If we develop the capacity to altar behavior through genetic manipulation, can we bring about “genetic sanctification?” This is a question Keith Drury asks. The Church has always believed in physical healing. When someone seeks medical treatment and is cured, Christians generally praise God rather than medical science. Christians state that God has worked through medical science to heal the person. Why shouldn’t God be able to sanctify a person through genetic alteration? I would reply that genetic alterations resulting in behavior change would not result in sanctification. Genetic alteration would make a person capable of becoming a responsible moral agent, able to understand right and wrong and able to make choices whether to engage in or abstain from sin.
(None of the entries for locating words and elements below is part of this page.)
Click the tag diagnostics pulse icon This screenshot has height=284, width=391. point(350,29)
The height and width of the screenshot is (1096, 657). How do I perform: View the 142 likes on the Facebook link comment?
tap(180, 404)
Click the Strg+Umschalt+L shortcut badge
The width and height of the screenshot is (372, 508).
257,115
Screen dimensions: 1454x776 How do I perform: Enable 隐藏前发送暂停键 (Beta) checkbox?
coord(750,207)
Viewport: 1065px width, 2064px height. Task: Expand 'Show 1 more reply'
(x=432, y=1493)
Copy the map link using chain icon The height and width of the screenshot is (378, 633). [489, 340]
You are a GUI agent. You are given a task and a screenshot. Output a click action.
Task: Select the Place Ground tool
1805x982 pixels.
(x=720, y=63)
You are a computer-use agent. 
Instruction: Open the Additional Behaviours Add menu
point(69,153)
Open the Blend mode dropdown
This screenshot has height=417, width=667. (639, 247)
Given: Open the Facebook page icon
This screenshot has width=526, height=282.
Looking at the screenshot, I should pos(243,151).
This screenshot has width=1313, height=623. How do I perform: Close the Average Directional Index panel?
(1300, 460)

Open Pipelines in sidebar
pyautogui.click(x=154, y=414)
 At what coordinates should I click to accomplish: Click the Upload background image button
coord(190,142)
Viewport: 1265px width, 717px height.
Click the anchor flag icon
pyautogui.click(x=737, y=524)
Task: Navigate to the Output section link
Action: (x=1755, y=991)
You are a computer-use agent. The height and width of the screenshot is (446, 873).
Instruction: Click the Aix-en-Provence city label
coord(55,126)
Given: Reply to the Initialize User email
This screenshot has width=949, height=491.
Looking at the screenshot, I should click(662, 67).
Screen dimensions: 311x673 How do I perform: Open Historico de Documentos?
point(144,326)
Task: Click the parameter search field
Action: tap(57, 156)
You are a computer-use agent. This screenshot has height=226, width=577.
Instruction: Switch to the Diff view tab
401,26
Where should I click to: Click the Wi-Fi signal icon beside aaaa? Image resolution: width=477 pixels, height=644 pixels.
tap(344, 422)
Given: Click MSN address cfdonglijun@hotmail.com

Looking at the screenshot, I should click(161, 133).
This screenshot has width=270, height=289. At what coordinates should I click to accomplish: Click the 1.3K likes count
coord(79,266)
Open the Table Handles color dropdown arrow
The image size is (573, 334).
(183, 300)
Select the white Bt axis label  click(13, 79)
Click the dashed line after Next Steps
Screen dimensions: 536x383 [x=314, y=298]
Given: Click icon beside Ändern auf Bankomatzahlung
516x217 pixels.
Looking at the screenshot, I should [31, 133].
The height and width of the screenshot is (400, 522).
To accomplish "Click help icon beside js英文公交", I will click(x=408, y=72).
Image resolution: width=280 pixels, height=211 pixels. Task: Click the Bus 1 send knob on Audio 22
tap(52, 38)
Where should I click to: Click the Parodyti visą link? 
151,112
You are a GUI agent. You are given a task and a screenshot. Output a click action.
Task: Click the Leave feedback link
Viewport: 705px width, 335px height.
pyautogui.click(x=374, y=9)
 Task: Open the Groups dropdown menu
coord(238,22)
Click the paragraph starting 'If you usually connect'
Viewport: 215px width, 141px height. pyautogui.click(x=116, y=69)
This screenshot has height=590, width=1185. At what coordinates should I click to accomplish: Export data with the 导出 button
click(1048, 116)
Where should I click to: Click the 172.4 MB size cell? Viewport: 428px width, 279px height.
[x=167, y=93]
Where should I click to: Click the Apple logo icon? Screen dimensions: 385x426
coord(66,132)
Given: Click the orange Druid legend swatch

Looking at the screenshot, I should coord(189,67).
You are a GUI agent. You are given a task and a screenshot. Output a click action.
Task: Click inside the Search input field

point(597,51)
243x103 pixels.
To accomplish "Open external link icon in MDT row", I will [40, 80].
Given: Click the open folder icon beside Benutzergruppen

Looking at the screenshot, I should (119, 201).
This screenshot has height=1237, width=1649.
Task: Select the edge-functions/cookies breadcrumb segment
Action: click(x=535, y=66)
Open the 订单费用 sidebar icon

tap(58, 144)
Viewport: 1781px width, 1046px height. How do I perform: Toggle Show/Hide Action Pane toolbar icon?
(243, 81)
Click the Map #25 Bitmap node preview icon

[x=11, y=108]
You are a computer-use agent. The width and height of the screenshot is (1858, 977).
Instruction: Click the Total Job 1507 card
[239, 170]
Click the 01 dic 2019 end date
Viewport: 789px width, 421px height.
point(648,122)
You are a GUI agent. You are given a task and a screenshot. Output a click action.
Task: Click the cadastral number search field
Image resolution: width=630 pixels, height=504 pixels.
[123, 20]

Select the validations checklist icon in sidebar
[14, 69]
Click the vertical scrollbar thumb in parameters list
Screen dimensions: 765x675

Increased responsibility before God would be the result. If we love God, we will obey His commandments. Yet enhanced ability to obey is not the same as actual obedience. We must still choose to obey God’s commandments. Other motivations within our hearts may cause us to disobey; we may choose behavior that previously we had no choice but to engage in. Love focused upon God is not programable by genetic manipulation.  If it were, then the relationship between human beings and God would not be a true mutual relationship motivated by love on both sides. Motivation is still an integral factor in sanctified behavior, even among those whose genetic make up is altered. If good behavior brought about by genetic alteration was involuntary, then we can not truthfully claim that sanctification has occurred because the good behavior was as involuntary as the previous bad behavior.

This post is of course does not cover Drury’s part of the article in sufficient depth. Some Christians may be uncomfortable making inquiries along these lines. But the Church must not find itself in a position of not being intellectually capable of honest, informed dialogue concerning the relationship between sin, sanctification and genetic make up. The greatest intellectual challenge to the Christian faith today comes from the field of neuroscience. (See my previous article here.) Many involved in this branch of science believe that DNA explains everything concerning human beings, including religious belief. Even some theistic evolutionists, such as Tim Keller, promote the idea that belief in God is rooted in our genetic make up. Neuroscientists would have us believe that we are nothing but pre-programmed robots. If Christians fail to grapple with the issue of genetic make up and its relationship with human behavior, then it will be as unprepared as the 19th century Church was to oppose the challenge to the Christian faith posed by Evolution.

The article by Burton Webb and Keith Drury originally appeared at Didache:Faithful Teaching, an online theological journal from the Nazarene Church.


Anonymous said...

The Science of Sin
See the following videos

Mr. Guthrie said...

Thanks for the link; I'll view these as soon as I can.

Mr. Guthrie said...

I looked up these videos on Google. After seeing some of the still pictures on the Science of Sin website, I am apprehensive of viewing these videos. However, if you wish to share your thoughts on these matters, you are welcome to do so here.